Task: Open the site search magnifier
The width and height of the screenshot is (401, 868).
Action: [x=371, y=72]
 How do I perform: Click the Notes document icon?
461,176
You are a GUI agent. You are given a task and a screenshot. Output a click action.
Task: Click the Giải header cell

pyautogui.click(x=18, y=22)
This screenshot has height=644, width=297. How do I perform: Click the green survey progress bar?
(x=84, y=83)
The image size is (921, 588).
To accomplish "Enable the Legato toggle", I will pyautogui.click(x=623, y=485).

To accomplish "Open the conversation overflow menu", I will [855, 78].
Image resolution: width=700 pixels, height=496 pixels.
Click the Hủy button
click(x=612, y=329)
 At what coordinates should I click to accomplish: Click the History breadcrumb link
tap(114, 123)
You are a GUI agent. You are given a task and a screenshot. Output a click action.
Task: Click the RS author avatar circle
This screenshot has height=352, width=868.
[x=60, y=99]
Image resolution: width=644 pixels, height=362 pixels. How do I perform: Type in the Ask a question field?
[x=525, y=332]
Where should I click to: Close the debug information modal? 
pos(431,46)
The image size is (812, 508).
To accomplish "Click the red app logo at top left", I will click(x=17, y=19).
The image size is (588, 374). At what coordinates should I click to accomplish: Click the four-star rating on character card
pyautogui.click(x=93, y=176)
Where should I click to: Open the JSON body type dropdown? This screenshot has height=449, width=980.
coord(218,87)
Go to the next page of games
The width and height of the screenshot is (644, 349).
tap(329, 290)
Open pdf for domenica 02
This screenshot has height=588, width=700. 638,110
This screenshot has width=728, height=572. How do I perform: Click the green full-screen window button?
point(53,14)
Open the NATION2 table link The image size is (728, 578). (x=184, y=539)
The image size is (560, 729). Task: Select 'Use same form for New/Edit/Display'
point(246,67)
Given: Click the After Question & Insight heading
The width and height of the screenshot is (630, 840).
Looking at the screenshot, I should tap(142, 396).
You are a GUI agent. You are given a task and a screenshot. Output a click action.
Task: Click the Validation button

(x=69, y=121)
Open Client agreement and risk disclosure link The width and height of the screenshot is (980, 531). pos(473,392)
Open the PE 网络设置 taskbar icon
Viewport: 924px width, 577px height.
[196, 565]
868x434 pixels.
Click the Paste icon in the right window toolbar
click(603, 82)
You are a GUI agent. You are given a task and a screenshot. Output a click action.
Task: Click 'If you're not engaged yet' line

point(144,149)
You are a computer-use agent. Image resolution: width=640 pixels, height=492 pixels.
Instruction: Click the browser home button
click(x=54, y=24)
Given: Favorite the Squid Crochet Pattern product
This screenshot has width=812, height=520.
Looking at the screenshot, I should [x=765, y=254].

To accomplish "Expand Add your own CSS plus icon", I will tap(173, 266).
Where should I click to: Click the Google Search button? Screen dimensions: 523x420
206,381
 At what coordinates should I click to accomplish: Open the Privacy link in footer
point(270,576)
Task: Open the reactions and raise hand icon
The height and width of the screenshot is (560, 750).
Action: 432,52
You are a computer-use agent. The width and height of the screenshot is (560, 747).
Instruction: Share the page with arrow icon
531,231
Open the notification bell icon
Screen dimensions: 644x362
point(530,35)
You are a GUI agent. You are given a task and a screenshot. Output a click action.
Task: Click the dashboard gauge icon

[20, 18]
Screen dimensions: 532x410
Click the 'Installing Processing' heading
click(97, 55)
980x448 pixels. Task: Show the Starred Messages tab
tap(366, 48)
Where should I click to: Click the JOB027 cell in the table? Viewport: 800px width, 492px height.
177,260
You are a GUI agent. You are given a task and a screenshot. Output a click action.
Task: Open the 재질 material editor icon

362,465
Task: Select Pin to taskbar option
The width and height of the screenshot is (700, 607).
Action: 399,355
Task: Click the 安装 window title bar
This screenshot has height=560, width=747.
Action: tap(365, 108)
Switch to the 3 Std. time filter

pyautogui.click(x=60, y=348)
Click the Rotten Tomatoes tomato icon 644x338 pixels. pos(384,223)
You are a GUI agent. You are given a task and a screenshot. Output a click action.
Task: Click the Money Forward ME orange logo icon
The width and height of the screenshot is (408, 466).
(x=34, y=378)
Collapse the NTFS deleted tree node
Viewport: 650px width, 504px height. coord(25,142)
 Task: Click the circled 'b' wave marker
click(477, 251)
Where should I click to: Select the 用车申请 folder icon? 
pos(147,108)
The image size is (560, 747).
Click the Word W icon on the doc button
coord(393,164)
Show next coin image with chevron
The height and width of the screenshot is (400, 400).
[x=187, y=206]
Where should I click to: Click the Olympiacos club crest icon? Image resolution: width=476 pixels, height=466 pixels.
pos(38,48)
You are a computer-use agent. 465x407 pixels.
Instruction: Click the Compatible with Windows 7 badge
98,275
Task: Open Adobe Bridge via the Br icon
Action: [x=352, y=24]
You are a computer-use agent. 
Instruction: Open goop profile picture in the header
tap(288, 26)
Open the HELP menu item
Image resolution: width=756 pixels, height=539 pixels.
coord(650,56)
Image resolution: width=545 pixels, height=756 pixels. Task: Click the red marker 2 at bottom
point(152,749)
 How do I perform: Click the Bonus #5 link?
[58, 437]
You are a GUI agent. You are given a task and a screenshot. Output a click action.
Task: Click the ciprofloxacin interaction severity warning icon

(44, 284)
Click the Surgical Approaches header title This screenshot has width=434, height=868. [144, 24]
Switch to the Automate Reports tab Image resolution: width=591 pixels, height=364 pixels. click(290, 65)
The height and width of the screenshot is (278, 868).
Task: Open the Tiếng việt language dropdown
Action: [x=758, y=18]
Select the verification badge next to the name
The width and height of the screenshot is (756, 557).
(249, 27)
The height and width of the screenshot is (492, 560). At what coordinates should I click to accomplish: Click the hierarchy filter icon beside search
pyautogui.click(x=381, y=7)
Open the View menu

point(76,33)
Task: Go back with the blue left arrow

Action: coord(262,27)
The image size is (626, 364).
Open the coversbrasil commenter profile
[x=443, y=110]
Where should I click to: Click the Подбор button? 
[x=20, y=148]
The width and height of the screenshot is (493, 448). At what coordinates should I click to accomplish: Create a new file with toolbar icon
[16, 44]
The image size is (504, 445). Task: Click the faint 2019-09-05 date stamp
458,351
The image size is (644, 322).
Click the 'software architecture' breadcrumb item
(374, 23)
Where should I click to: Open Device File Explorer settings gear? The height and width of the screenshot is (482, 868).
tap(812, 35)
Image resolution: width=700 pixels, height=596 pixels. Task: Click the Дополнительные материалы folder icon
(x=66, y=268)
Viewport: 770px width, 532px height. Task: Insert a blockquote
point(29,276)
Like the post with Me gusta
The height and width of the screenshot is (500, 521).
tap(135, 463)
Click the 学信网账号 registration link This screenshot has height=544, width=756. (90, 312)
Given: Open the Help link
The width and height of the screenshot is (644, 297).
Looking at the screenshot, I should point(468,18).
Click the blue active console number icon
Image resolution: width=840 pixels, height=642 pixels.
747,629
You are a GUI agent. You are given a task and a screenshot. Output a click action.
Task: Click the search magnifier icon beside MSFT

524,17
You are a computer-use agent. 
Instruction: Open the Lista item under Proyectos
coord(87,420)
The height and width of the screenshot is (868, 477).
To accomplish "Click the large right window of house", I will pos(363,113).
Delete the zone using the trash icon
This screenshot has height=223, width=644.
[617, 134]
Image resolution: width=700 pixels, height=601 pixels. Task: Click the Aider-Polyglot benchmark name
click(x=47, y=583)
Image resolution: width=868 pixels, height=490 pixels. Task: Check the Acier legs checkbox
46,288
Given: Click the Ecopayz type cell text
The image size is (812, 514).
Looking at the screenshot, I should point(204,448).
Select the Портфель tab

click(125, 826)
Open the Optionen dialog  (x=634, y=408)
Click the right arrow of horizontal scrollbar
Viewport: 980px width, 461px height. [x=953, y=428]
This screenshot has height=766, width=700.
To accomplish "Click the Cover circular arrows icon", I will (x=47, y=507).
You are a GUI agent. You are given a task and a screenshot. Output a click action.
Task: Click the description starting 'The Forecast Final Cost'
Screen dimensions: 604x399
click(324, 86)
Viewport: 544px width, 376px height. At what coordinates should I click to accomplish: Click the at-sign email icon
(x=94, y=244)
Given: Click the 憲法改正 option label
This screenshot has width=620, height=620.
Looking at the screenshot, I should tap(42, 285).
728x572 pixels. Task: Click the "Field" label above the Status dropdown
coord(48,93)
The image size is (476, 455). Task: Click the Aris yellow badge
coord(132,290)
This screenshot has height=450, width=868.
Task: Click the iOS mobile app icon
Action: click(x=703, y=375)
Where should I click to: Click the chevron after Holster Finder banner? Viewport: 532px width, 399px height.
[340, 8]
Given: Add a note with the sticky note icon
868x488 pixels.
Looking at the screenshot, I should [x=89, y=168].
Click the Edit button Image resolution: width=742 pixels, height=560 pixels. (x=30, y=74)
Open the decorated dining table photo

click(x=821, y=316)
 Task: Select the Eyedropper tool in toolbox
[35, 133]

__Assignment__
In the listing above, find the line holding "The image size is (588, 374)." and the line holding "You are a computer-use agent. Image", then output those two lines and every line between them exactly.

__Task result__
The image size is (588, 374). At what coordinates should I click to accomplish: Click the four-star rating on character card
pyautogui.click(x=93, y=176)
Where should I click to: Open the JSON body type dropdown? This screenshot has height=449, width=980.
coord(218,87)
Go to the next page of games
The width and height of the screenshot is (644, 349).
tap(329, 290)
Open pdf for domenica 02
This screenshot has height=588, width=700. 638,110
This screenshot has width=728, height=572. How do I perform: Click the green full-screen window button?
point(53,14)
Open the NATION2 table link The image size is (728, 578). (x=184, y=539)
The image size is (560, 729). Task: Select 'Use same form for New/Edit/Display'
point(246,67)
Given: Click the After Question & Insight heading
The width and height of the screenshot is (630, 840).
Looking at the screenshot, I should tap(142, 396).
You are a GUI agent. You are given a task and a screenshot. Output a click action.
Task: Click the Validation button

(x=69, y=121)
Open Client agreement and risk disclosure link The width and height of the screenshot is (980, 531). pos(473,392)
Open the PE 网络设置 taskbar icon
Viewport: 924px width, 577px height.
[196, 565]
868x434 pixels.
Click the Paste icon in the right window toolbar
click(603, 82)
You are a GUI agent. You are given a task and a screenshot. Output a click action.
Task: Click 'If you're not engaged yet' line

point(144,149)
You are a computer-use agent. Image resolution: width=640 pixels, height=492 pixels.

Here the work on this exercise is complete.